All food and beverage manufacturers will be all to well aware of the requirement to physically clean production surfaces. However, airborne contamination can often be overlooked says Emma Mogg

Airborne microbiological contamination can come from many sources including operators, unhygienic designs of AHUs or air-conditioning systems, raw materials, high pressure washers, wheeled vehicle traffic through standing water and compressed air lines without appropriate filtration.

Bioaerosols are solid or liquid microscopic particles suspended in air and commonly include the propagules of micro- and macrofungi (1) along with bacteria and their resting spores. This means they can settle and regrow new cells. 

Airborne microorganisms can be electrostatic - attaching themselves to surfaces (2) and contaminating the air through aerosol formation (3).

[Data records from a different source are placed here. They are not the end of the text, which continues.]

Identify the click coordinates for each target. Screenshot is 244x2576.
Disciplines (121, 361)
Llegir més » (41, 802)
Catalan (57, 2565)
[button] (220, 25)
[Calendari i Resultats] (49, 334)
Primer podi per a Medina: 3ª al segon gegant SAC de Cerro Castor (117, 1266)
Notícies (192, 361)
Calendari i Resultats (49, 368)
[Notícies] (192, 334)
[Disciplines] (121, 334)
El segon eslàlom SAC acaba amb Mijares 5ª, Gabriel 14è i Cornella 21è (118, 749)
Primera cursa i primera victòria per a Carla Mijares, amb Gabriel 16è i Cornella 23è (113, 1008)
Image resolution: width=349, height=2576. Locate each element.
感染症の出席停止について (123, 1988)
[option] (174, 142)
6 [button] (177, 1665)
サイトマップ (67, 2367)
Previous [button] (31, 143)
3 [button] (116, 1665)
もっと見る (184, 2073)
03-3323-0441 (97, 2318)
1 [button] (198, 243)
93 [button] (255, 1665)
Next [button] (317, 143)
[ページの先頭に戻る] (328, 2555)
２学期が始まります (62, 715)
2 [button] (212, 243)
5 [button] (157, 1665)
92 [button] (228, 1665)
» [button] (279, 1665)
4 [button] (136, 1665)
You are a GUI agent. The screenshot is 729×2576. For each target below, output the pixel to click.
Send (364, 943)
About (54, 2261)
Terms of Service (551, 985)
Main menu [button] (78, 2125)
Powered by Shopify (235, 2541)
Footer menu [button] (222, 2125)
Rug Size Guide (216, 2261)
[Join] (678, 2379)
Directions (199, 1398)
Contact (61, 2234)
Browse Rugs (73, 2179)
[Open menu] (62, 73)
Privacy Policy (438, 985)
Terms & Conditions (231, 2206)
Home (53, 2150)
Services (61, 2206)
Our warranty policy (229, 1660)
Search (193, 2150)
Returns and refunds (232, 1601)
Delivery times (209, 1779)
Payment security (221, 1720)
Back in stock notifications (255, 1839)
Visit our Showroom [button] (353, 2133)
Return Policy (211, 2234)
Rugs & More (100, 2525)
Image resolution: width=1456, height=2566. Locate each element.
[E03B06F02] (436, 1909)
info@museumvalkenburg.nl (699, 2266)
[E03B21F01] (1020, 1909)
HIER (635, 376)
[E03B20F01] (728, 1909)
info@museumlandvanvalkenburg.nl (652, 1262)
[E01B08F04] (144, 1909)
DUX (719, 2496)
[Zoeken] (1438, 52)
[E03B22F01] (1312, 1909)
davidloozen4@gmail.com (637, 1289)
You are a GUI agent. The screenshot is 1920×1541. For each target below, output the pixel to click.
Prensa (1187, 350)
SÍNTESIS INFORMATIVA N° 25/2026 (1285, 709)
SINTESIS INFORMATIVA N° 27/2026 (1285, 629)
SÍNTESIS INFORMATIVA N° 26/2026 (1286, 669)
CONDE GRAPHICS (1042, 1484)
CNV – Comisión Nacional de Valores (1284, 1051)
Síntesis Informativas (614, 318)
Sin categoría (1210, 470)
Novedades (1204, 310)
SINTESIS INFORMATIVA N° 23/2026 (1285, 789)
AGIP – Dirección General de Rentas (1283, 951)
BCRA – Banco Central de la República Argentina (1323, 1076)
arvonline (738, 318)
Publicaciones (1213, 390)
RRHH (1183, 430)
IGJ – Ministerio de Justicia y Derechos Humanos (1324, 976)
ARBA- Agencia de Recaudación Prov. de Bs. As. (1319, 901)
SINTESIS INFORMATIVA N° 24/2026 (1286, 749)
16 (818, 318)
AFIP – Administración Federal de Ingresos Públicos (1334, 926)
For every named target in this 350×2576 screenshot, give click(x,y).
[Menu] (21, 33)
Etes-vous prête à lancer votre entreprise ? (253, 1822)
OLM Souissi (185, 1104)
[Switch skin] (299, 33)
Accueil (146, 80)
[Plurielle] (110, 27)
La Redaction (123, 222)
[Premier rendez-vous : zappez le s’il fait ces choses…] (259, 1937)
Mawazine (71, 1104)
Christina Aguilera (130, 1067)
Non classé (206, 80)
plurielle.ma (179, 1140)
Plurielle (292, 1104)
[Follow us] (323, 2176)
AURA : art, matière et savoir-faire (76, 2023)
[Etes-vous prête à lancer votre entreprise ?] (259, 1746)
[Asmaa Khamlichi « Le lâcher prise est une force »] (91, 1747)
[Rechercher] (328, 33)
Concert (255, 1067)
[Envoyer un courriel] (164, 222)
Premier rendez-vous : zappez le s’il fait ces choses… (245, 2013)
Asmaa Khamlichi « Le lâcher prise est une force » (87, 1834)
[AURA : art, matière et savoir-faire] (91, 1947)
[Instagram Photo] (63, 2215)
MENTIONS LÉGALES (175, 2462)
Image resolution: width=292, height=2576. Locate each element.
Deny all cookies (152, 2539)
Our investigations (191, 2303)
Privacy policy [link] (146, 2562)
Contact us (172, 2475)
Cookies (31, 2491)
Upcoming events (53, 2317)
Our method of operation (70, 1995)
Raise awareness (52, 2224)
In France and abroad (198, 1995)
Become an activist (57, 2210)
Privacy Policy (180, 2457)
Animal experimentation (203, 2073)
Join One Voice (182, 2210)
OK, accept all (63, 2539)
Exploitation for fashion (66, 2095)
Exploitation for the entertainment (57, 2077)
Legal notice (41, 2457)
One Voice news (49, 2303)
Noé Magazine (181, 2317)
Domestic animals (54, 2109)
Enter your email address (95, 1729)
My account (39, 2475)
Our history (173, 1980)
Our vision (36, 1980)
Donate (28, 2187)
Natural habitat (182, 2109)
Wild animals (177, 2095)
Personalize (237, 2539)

Refrigeration is common practice to maintain product quality and reduce the growth of microorganisms and some pathogens. However, fungi and psychrotrophic bacteria are commonly associated with spoilage of food even at refrigerator temperatures (4).

Good practice
It is therefore good practice to take air and surface samples as part of hygiene monitoring programmes. Tests are typically conducted using exposure plates (passive monitoring) and centrifugal air sampling devices (active monitoring). Samples should be taken in areas of high movement activity, under air vents, where water is sprayed or active floor drains occur, areas of negative pressure drawing air from contaminated outside areas and high dust locations such as movement of raw materials.

When reviewing results, it is worth considering that while airborne contaminates may only be present at low levels, having settled on the food, contaminates can grow to detectable, dangerous levels and cause spoilage of packaged products. Therefore, reducing airborne contaminates should be a vital food safety requirement.

Well-designed airflow is important for reducing the spread of bioaerosols. High risk areas, such as packaging rooms require appropriately sterilised, positive-pressure airflow. Ideally a well-designed air handling unit would have pre and post filters, a heat or cooling coil, an air sterilisation system and properly sized fan.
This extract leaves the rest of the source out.